As our data is already in the shape for `sklearn`, we can quickly fit the model.

In [None]:
svc.fit(fmri_masked, targets)

## Predicting with / Scoring our model
Machine learning is all about **prediction**. As such, we'll use our fit model to make a prediction about the class of some data, given the structure the model has already found:

In [None]:
# Here we'll predict with the same input training data
prediction = svc.predict(fmri_masked)
print(prediction)

`sklearn` has a number of functions for defining the "score" of a model. The proper one to use depends on the nature of your model and data. Here we'll use a simple scorer for classification. These functions expect two arrays:

* The array of "true" classes for each sample
* The array of predicted classes given our model.

In [None]:
from sklearn.metrics import accuracy_score

print(accuracy_score(targets, prediction))

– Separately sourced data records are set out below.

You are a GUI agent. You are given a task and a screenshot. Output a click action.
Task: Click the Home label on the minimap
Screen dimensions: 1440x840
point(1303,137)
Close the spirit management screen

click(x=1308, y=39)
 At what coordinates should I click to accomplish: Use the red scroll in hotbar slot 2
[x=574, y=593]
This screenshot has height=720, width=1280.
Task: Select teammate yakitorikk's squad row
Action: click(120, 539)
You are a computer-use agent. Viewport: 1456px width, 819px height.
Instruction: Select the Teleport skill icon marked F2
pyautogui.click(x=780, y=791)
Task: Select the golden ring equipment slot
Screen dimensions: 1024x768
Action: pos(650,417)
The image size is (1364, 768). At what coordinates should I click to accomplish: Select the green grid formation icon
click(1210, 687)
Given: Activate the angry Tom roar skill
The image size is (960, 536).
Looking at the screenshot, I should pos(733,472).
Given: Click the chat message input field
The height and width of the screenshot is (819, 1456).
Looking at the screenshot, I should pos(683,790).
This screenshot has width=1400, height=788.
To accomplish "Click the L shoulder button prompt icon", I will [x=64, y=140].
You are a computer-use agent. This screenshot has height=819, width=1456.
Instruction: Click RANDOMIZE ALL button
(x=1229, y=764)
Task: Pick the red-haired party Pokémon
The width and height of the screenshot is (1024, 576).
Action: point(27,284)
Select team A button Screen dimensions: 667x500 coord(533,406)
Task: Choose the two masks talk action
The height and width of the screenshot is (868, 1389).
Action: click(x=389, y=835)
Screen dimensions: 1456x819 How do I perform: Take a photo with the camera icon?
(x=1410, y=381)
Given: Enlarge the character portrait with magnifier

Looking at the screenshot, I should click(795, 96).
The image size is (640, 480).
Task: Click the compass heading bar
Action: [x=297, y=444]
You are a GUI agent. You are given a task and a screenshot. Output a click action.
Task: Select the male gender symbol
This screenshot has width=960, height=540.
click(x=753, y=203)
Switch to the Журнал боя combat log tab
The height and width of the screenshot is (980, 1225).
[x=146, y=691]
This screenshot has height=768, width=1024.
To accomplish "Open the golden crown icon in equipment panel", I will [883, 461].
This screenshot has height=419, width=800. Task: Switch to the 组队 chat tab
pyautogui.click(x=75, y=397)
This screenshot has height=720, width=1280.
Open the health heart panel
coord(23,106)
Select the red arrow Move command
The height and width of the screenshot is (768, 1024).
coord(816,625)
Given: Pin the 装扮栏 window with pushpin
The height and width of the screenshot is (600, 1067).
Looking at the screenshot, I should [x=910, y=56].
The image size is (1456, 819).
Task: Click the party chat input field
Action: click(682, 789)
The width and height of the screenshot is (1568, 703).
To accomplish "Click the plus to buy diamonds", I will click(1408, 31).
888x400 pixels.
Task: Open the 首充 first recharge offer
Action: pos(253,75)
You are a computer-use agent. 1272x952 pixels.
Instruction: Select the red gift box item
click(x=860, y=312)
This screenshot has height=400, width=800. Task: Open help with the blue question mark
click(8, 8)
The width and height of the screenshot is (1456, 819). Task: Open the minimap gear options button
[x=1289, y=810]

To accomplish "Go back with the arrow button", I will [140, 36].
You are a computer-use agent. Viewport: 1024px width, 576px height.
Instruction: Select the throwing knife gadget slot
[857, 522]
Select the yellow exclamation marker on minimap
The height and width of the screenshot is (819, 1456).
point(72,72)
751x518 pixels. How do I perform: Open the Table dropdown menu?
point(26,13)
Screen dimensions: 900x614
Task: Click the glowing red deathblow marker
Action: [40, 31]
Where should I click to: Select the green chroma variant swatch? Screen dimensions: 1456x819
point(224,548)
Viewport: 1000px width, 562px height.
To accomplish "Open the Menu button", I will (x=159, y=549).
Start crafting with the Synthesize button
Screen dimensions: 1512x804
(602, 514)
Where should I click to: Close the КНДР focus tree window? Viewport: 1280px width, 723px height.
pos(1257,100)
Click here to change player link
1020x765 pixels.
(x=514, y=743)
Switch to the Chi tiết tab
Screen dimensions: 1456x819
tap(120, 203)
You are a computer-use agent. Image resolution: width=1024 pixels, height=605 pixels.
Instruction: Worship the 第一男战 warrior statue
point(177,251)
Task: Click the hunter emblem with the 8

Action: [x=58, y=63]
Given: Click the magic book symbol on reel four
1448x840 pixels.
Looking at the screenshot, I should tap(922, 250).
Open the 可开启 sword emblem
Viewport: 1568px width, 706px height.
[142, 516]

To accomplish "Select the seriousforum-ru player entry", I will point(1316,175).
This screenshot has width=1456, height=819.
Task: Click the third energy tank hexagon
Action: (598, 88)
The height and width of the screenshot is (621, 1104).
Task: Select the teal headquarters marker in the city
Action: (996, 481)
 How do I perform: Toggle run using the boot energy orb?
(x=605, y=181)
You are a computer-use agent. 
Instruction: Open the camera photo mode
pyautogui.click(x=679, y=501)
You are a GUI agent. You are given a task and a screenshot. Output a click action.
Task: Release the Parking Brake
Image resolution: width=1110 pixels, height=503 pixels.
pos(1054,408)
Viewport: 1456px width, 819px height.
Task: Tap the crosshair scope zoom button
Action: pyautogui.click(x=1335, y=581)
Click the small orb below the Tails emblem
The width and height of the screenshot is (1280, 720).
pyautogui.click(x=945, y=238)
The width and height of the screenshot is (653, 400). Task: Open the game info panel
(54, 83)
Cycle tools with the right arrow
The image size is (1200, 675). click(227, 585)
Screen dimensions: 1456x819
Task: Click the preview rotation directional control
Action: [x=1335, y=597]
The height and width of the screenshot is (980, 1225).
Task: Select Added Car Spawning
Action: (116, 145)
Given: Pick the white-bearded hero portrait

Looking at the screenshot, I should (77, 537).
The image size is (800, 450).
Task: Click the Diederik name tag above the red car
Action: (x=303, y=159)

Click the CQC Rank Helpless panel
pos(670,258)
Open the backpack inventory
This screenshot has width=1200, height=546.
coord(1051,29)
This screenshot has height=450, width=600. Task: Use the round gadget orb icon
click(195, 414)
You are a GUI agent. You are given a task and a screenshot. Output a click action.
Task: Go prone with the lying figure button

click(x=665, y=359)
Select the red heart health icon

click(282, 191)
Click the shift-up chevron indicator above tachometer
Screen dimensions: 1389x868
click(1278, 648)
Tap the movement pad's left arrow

Wow, a score of 100%! Ship it off to *Nature*, right? Not quite yet. This is because you should **always make predictions on data that hasn't been used to fit the model**.

## Validating our model

The proper way to measure error rates or prediction accuracy is via
cross-validation: leaving out some data and testing on it. There are many ways to do this.

Here we'll do this by **manually leaving out datapoints** during fit. We'll set them aside and use them to score the model.

Let's leave out the 30 last data points during training, and test the
prediction on these 30 last points:

In [None]:
svc.fit(fmri_masked[:-30], targets[:-30])

prediction = svc.predict(fmri_masked[-30:])
print((prediction == targets[-30:]).sum() / len(targets[-30:]))


However, this seems unfortunate. We've now got 50% less data in order to fit the model. Ideally, we'd like to do two things:

* Validate our model properly (aka, on held-out data not used in model fitting)
* Use as much of our data as possible.

It is difficult to satisfy both of these conditions properly, but *cross-validation* is one way of getting closer to this goal. 

For more details on this, check out the [cross validation notebook](01.5-cross_validation.ipynb).

## Inspecting the model weights


Finally, now that our model has been fit to data, and validated on held-out data, it may be useful to inspect and display the model weights. This is often used to understand the voxels that were particularly important in discriminating these two classes.

`sklearn` models that are linear store their weights in an attribute called `coef_`. We'll look at this below. Note that there is one weight per feature (in this case, voxels)

In [None]:
coef_ = svc.coef_
print(coef_[:5])

In [None]:
print(svc.coef_.shape)
print(fmri_masked.shape)

### Turning the weights into a nifti image
Using our `NiftiMasker`, we can collect these weights and reshape them back into the 3-D space of our fMRI data.

We need to turn it back into a Nifti image, in essence, "inverting"
what the NiftiMasker has done.

For this, we can call inverse_transform on the NiftiMasker:

In [None]:
coef_img = masker.inverse_transform(coef_)
print(coef_img)

coef_img is now a NiftiImage. Essentially, this is like the statistical "t-maps" that we've visualized before. 

We can save the coefficients as a nii.gz file:

In [None]:
coef_img.to_filename('haxby_svc_weights.nii.gz')

## Visualizing our weights

Finally, we can plot the weights that the model found, using the subject's anatomical as a background.

In [None]:
from nilearn.plotting import plot_stat_map, show

plot_stat_map(coef_img, bg_img=haxby_dataset.anat[0],
              title="SVM weights")

# Recap
Above we've shown a sample pipeline for fitting a linear classifier using fMRI activity and object classes. We've covered a few of the basics in the machine learning pipeline, and shown how `nilearn` and `sklearn` complement one another.

Much more information about these functions, and the options available for machine learning, can be found in the `nilearn` documentation.